Online since August 2002

Two different sides to trumpeter

Reviewed May 2005

Ko Ko Ko Ke
Ko Ko Ko Ke
By Natsuki Tamura

NatSat / Polystar Records: 2004

To hear sound clips or learn more about this release, Turbula recommends viewing its Amazon.com entry.

By the Natsuki Tamura Quartet

Libra Records: 2004

To hear sound clips or learn more about this release, Turbula recommends viewing its Amazon.com entry.

Japanese-born trumpeter Natsuki Tamura is probably best known as the husband and musical collaborator of jazz pianist Satoko Fujii. With these two recent releases under his own name, he shows two distinctly different sides of his own extraordinarily creative musical personality.

Asked to pick one word to describe Tamura's music, I would have said say "daring." His highly electric set, "Hada Hada," from a couple of years back might be the most bracing recorded listening experience I've ever encountered – a LOUD quartet set electrified to the point of a near meltdown.

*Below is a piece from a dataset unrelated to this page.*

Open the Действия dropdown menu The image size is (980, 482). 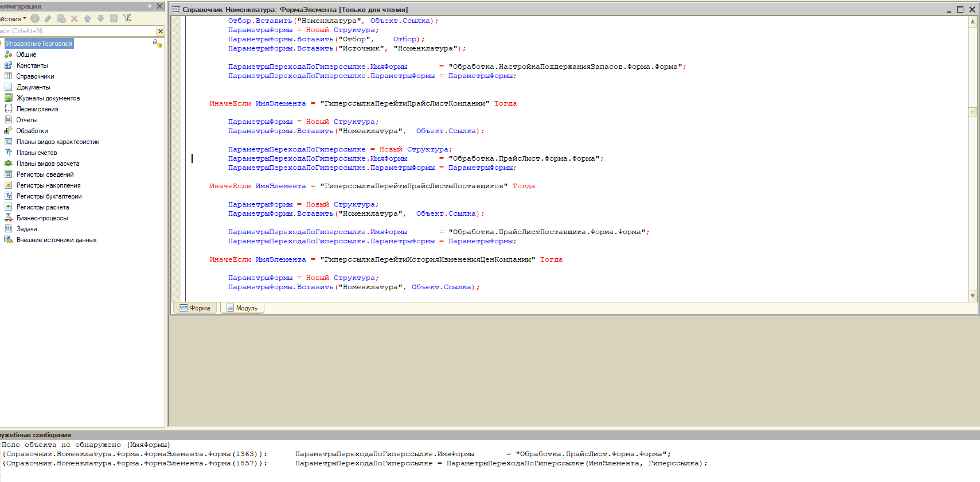click(x=13, y=19)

With "Ko Ko Ko Ke," he's taken his sound to the other end of the spectrum. It's just the artist's trumpet and voice, unembellished, with an "eavesdropping on a practice session" feeling. Using an imaginary language, and sometimes Japanese, Tamura chants in meditative fashion between interludes of softly melodic trumpet playing. Spontaneous and contemplative, it's a sound suffused with an almost religious tranquility and an introspective, understated beauty.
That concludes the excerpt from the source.